The Second Bolton-Wodehouse-Kern Collaboration–Oh, Boy!

As we mentioned on Friday, Jerome Kern and Guy Bolton enjoyed their first critical success in April 1915 with the musical comedy, Nobody Home. Their second outing, Very Good Eddie, opened in December 1915 and was a much bigger success, running for 341 performances. However, Bolton and Kern thought that the lyrics were weak and brought in P.G. Wodehouse to help them with their next show.

The three men became a wonderful but temporary team (“B-W-K”), creating a number of memorable shows, including Have a Heart, Oh, Boy!, Leave It to Jane and Oh, Lady!

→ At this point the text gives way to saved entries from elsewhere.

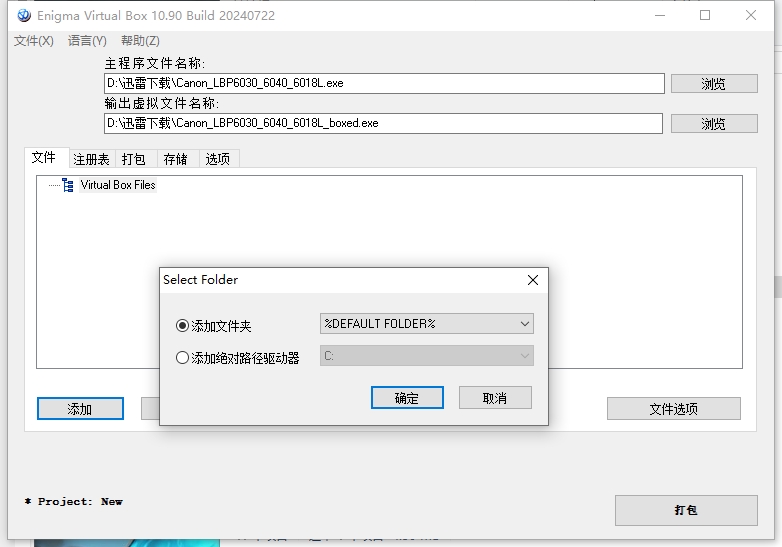Click the 文件选项 button

[x=673, y=409]
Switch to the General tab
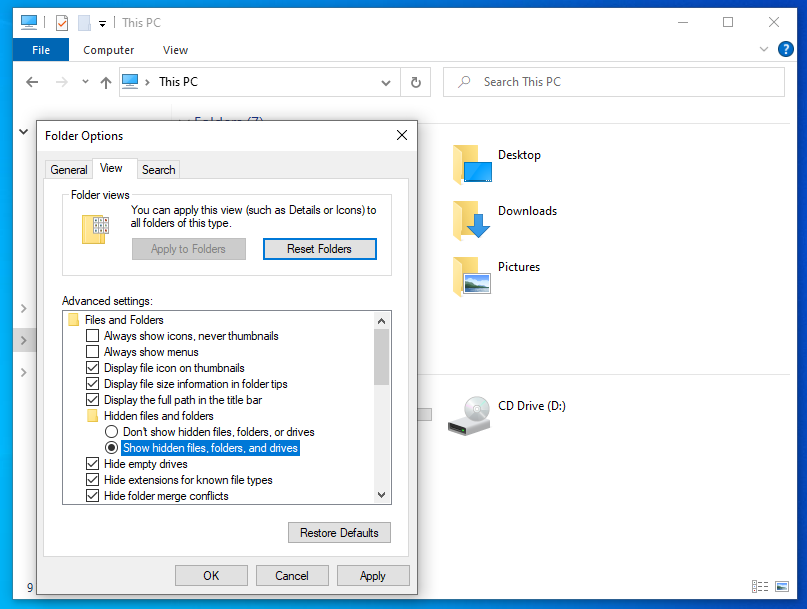The image size is (807, 609). [x=69, y=170]

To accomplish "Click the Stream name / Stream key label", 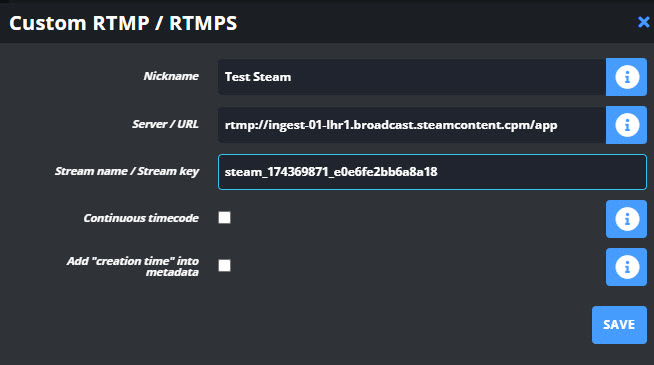I will 127,171.
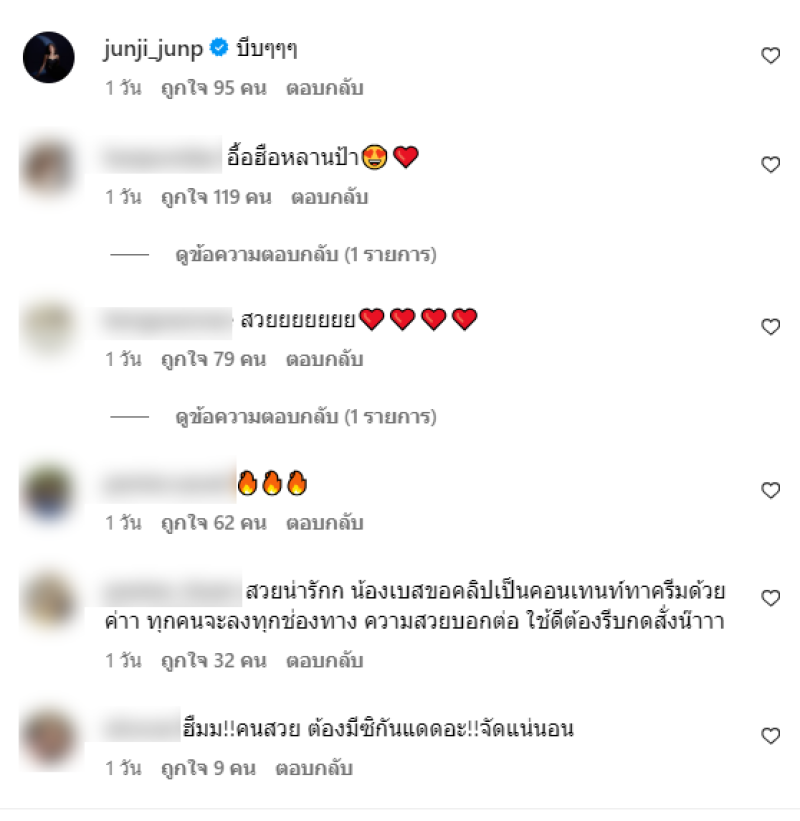The width and height of the screenshot is (800, 821).
Task: Like the three fire emojis comment
Action: click(770, 490)
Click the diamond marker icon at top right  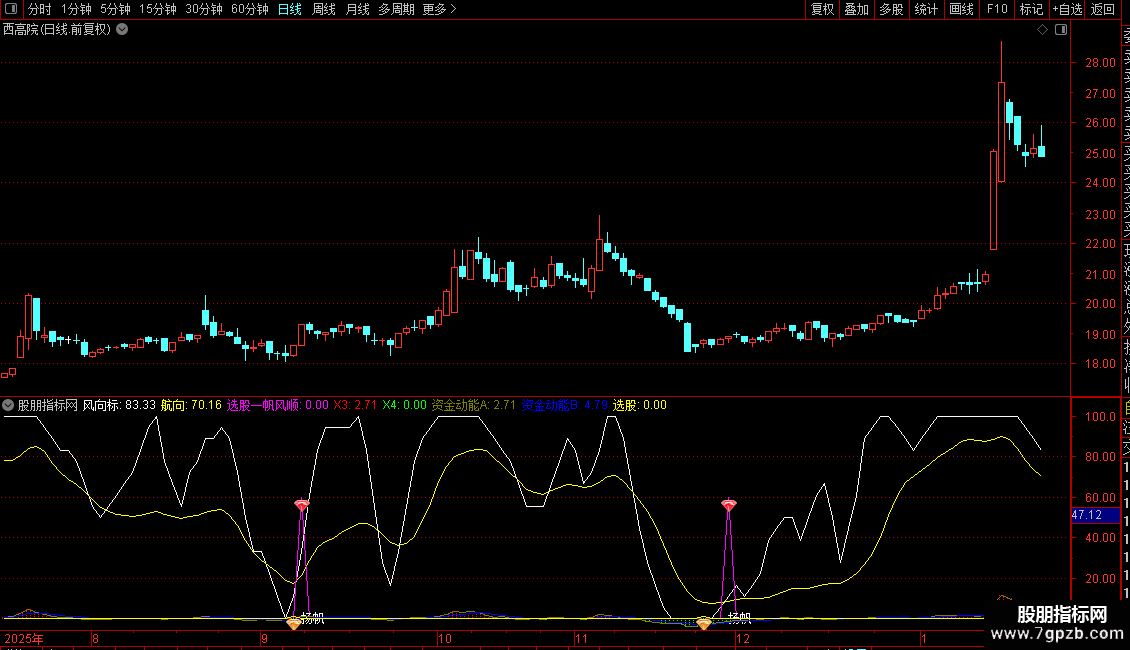click(1043, 30)
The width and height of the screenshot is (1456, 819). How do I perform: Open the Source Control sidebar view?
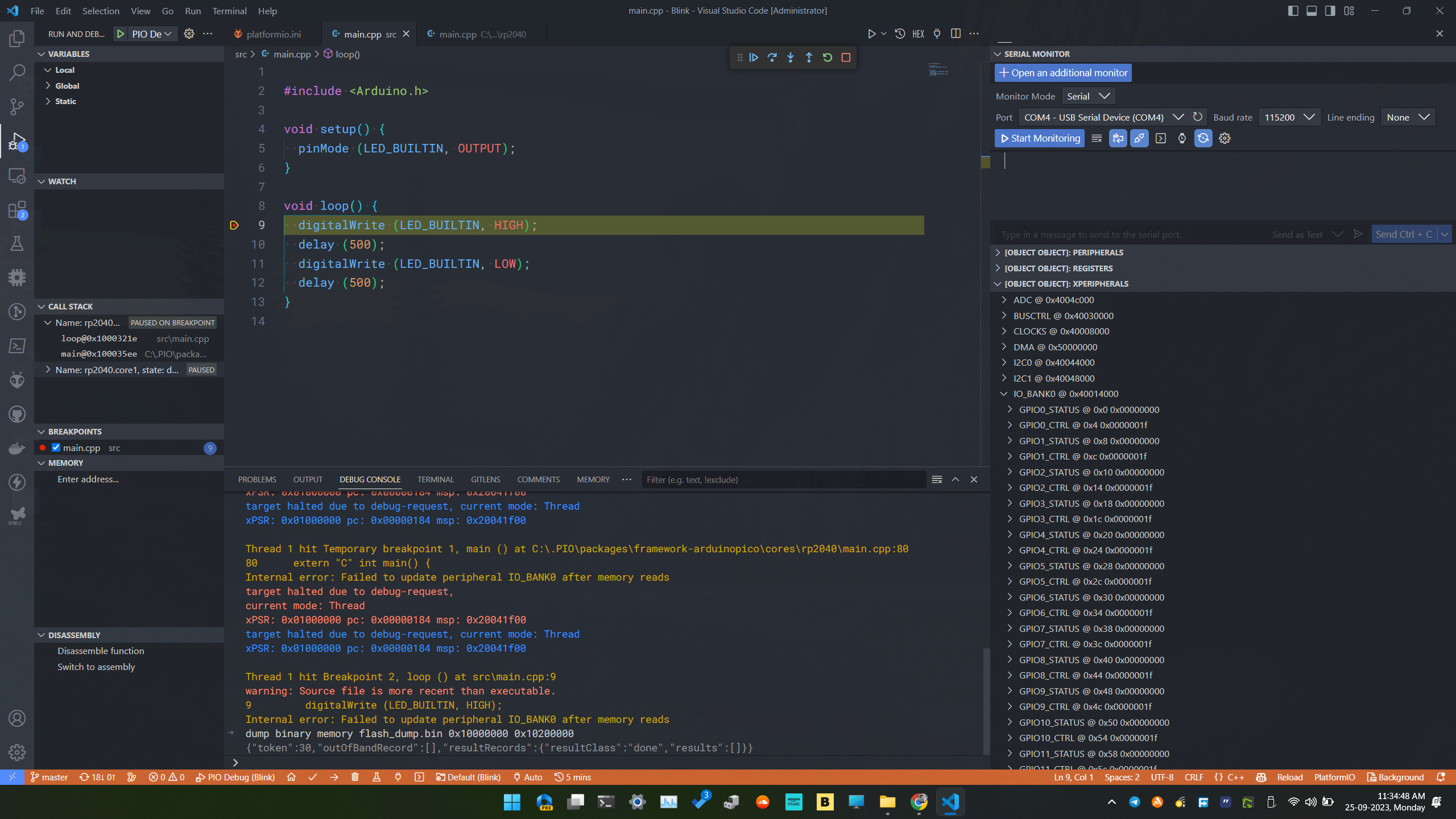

Lady!

And then, quite inexplicably, they went their separate ways.

We have looked at the glorious score from Have a Heart, and wondered why it did not fare better at the box office. Gerald Bordman, the author of American Musical Theatre, A Chronicle, pondered the same question: “Considering the number of favorable reviews Have a Heart received, its poor showing is a puzzle. Perhaps some confusion was created by using for its title the title of the still new and popular song from the Follies. Whatever the reason, failure and obscurity were undeserved.”

Have a Heart established how the team would work: Bolton and Wodehouse would collaborate on the book, Wodehouse would write the lyrics and Kern would compose the score. Bordman notes that ‘The plot was frivolous, but frivolity was a musical comedy tradition, and, in the worrisome days of 1917 [WWI], not unwelcome. Besides, in the hands of Bolton and Wodehouse the frivolity was literate and witty.”

I am not sure that the book retains its freshness today, because the plot is trite. The story revolves around a married couple who are on the verge of divorce but then decide to give their marriage another try. They run away to enjoy a second honeymoon when “another woman” appears and threatens the marriage. Remember this is a comedy, so all ends well as the curtain falls on Act Two.

Jack Viertel wrote about these types of comedies in his book, The Secret Life of the American Musical. Going from “grandly ridiculous, wonderfully melodic spectaculars” known as operettas, he noted: “The ‘modern’ musical comedies of Rodgers and Hart, the Gershwins, and Cole Porter used the emerging sounds of the Jazz Age to domesticate things. Suddenly couples were succumbing at Long Island garden parties and on college campuses.”

I would include the shows of B-W-K in the list provided by Viertel.

The second show by B-W-K opened on February 20, 1917; it was called Oh,Boy! The show had another excellent Kern score, with a “thin” plot based on secrets, mistaken identities and cover-ups. But the reviews were excellent. The Times called it “as good as they make them if it were not palpably much better.” And the Sun said “If there be such things as masterpieces of musical comedy, one reached the Princess last night.”

Yet, with all of this adulation, there have been no revivals, no studio cast recordings, no restorations. Curious.

We have had difficulty finding clips of the music; but, starting tomorrow, we will present a series of the songs that we have been able to find.